[Stored data entries]
○ ○ ○ ○

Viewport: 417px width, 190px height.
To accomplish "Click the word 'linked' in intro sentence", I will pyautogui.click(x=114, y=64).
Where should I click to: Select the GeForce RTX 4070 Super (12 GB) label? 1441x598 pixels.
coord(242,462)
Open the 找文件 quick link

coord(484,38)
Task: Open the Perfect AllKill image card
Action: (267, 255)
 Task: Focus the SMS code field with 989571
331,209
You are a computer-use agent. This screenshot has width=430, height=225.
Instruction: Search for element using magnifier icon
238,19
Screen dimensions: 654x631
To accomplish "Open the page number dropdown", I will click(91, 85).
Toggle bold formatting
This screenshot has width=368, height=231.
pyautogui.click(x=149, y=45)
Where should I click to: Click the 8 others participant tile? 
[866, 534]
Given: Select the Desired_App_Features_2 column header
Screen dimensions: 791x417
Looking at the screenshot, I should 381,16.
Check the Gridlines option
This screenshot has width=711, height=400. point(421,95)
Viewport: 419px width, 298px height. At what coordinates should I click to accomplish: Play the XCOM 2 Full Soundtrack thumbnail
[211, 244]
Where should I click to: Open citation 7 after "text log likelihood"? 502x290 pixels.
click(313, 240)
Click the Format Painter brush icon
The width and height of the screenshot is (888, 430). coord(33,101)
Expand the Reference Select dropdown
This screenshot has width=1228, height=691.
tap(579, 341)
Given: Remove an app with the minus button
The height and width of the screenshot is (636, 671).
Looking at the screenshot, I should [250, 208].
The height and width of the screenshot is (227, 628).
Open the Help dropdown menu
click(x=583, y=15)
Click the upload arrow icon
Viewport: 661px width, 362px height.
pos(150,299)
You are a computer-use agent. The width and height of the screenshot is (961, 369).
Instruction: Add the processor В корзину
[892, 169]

○ ○ ○ ○

-- Your assignment --
Only what runs from the line containing "Viewport: 419px width, 298px" through the final line of the entries above belongs in the answer, restated exactly.

-- Expected output --
Viewport: 419px width, 298px height. At what coordinates should I click to accomplish: Play the XCOM 2 Full Soundtrack thumbnail
[211, 244]
Where should I click to: Open citation 7 after "text log likelihood"? 502x290 pixels.
click(313, 240)
Click the Format Painter brush icon
The width and height of the screenshot is (888, 430). coord(33,101)
Expand the Reference Select dropdown
This screenshot has width=1228, height=691.
tap(579, 341)
Given: Remove an app with the minus button
The height and width of the screenshot is (636, 671).
Looking at the screenshot, I should [250, 208].
The height and width of the screenshot is (227, 628).
Open the Help dropdown menu
click(x=583, y=15)
Click the upload arrow icon
Viewport: 661px width, 362px height.
pos(150,299)
You are a computer-use agent. The width and height of the screenshot is (961, 369).
Instruction: Add the processor В корзину
[892, 169]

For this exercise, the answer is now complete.